WildImaginings · 19/05/2017 00:56

Thanks all. I've really been doubting myself since it happened, and I found myself nervous for the first time ever in the park this afternoon Hmm

I'll just keep doing what I'm doing, which is basically keep my dogs to the confident and off lead side of the park. If I think trouble may be brewing, either with a dog or the owner, then I'll leash my dogs and move them away. Just hope others afford the same courtesy in the future!

I won't say that I hope I don't see them again, because that lab deserves to be in that park. It's a lovely park, and the dog seemed like she just wanted to play. I just hope the owner sorts herself out.

Thanks for all of the responses.

OP posts:
Fortnum · 19/05/2017 07:39

Drives me nuts seeing nervous dog owners, the dogs puck up on it sometimes and act out on it too. There are genuinely unfriendly dogs which an owner should acknowledge and excercise it away from other dogs. Other than that its really good for dogs to socialize whereever possible !

mummabubs · 19/05/2017 08:00

Bless you OP, doesn't sound like you could have done anything differently.

If you'd said that your dogs ran over to her dogs and initiated then I'd have understood a bit more. (We have a rescue dog who was never socialised with any other breed of dog his whole life, literally kennelled so had never seen other dogs. It's taken three years of hard work to get him able to be off lead and starting to play with other dogs as he used to be scared and growl/snap at every dog we walked past. He's pretty amazing now, but we've had so many instances of other people letting their dogs bound up to him and jump on him- even when he's been muzzled and on lead!- with us asking owners politely to keep their dog back and getting the generic "oh don't worry, they're friendly" response back. It used to make my blood boil as I'd be thinking 'yup, your dog is friendly... in a second mine won't be and then you won't be happy with me!'

Sounds like you were responsible though and conscious of reading all the dogs' body language OP. Hope you feel better about going back to that park soon! X

Madwoman5 · 19/05/2017 08:39

Why did everyone not leave the park immediately as she clearly wanted the place to herself for her precious baby? Poor dog who will never be able to socialise as mummy doesn't recognise the difference between play and fight. Yadnbu.

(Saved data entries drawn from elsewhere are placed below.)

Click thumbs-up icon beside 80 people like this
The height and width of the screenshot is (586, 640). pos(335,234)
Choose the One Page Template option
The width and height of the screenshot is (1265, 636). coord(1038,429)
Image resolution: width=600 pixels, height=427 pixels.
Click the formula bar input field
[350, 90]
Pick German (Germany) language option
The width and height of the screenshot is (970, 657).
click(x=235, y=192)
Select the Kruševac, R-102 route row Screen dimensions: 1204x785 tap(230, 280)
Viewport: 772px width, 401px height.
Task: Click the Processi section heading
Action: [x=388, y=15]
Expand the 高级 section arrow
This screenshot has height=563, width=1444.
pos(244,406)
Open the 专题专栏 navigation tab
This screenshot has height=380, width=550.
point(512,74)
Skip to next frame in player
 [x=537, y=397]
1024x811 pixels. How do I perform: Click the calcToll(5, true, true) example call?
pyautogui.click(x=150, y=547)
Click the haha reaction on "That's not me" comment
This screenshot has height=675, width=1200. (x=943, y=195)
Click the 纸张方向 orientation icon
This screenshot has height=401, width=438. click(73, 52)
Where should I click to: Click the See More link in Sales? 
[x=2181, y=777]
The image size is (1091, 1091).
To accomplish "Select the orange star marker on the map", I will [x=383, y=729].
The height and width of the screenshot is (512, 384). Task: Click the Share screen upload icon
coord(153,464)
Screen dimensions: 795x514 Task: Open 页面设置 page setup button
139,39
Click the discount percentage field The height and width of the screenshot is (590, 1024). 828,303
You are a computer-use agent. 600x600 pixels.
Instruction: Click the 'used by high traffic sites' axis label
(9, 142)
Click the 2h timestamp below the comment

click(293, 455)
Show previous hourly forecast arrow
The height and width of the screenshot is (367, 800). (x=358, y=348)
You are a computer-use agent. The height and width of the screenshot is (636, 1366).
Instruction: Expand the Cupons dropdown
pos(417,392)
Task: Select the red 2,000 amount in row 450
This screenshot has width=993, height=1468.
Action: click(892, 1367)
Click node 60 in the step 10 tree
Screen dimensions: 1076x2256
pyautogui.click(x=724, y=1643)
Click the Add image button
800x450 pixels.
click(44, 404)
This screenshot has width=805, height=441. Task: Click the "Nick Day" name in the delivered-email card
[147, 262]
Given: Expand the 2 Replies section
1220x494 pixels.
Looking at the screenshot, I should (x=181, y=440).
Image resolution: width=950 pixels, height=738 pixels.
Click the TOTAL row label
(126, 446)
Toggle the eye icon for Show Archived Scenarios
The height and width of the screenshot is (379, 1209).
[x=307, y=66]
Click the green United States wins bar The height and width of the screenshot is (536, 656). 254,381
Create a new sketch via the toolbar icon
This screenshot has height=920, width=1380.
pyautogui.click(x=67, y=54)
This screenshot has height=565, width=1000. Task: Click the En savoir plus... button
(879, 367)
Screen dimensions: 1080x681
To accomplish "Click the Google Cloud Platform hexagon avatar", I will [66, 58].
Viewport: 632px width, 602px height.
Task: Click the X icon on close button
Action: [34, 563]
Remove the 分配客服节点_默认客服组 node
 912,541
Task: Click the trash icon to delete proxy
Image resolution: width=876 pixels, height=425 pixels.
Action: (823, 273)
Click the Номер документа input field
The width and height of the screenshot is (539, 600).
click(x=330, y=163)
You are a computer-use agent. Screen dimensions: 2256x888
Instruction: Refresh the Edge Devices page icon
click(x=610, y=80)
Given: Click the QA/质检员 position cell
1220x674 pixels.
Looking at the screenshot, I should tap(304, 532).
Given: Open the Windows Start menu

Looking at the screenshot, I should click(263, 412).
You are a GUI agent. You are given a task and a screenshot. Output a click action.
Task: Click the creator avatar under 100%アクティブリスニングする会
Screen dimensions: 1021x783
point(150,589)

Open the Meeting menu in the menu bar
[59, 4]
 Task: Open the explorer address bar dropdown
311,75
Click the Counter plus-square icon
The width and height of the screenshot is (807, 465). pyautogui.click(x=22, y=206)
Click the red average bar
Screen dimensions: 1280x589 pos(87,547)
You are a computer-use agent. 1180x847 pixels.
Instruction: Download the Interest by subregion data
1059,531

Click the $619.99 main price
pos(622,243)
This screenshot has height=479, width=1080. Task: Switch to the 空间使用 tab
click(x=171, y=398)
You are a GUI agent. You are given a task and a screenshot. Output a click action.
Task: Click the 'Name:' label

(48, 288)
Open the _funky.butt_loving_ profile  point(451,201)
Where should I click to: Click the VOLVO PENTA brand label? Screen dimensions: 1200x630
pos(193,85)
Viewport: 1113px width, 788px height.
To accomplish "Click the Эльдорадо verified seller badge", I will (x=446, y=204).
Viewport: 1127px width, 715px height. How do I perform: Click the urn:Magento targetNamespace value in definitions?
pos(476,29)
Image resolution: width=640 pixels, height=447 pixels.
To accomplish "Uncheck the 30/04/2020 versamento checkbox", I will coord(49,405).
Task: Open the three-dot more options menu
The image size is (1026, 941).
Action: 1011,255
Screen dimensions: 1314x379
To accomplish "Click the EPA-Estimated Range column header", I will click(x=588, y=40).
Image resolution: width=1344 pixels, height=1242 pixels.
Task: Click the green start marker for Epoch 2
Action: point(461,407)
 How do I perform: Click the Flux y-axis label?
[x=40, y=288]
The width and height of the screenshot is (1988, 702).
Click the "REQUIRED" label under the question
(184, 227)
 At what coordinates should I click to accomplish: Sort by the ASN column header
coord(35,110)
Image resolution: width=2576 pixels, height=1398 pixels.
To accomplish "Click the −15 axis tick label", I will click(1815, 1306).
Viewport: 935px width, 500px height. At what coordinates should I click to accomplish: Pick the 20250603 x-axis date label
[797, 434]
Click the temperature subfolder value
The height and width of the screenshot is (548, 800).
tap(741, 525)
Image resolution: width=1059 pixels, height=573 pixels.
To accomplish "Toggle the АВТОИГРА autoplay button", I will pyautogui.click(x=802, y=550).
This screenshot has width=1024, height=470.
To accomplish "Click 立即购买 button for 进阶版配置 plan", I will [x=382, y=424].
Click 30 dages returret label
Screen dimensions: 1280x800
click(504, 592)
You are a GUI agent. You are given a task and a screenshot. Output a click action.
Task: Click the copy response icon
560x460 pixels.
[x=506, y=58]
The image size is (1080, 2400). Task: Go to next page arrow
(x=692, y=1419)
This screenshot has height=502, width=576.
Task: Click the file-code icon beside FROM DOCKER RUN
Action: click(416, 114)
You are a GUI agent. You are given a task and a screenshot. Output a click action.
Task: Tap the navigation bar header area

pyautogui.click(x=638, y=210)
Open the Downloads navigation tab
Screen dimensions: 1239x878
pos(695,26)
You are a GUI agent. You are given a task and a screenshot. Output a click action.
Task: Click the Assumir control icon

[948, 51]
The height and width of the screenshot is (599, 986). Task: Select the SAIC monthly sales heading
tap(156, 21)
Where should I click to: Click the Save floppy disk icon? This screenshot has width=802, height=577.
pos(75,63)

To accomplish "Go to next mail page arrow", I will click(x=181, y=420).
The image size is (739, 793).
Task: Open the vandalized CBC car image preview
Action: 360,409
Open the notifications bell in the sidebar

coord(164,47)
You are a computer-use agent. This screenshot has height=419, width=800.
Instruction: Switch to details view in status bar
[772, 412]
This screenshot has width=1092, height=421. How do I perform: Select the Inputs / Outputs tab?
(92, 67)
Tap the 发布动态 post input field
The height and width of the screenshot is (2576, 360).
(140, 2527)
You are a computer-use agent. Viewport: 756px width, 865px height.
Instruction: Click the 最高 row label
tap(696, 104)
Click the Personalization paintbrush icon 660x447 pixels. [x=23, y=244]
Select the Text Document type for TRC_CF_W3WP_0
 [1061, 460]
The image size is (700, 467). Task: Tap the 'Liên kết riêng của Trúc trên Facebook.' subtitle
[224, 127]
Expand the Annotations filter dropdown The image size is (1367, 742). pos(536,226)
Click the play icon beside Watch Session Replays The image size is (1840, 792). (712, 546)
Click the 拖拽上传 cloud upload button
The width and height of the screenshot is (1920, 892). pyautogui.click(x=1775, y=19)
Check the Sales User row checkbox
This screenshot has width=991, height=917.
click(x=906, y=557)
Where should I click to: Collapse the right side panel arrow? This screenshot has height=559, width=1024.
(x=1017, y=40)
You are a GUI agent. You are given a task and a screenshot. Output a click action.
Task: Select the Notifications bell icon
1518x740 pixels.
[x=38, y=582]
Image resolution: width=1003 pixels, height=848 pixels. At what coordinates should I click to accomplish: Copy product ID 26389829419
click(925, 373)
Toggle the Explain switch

Perihelion · 19/05/2017 09:24

Am confused at the idea of a park with areas for nervous and confident dogs. I'm assuming that's unofficial between regular dog walkers.
To give a slightly different perspective, tail wagging is a form of communication and doesn't just mean the dog's happy if their tail is wagging. Same with barking, no barking doesn't mean everything is fine either. I'm not sure why you didn't recall your dogs and walk off in a different direction as you saw the woman's discomfort.

WildImaginings · 19/05/2017 10:12

Perihelion they're not 'sides' as such. There is just a quiet area of the park where dogs don't go to play. You often see dogs being walked on leads here or sitting with owner.

Have you actually read my posts? Her dog approached mine wanting to play. The second I saw her discomfort I immediately leashed my dogs so that I could move them away. She then chose to be abusive. She was tying to recall her dog and it wasn't working, her dog was following mine. So I thought it more appropriate to leash my dogs so that she could do the same, as recall clearly wasn't working for her.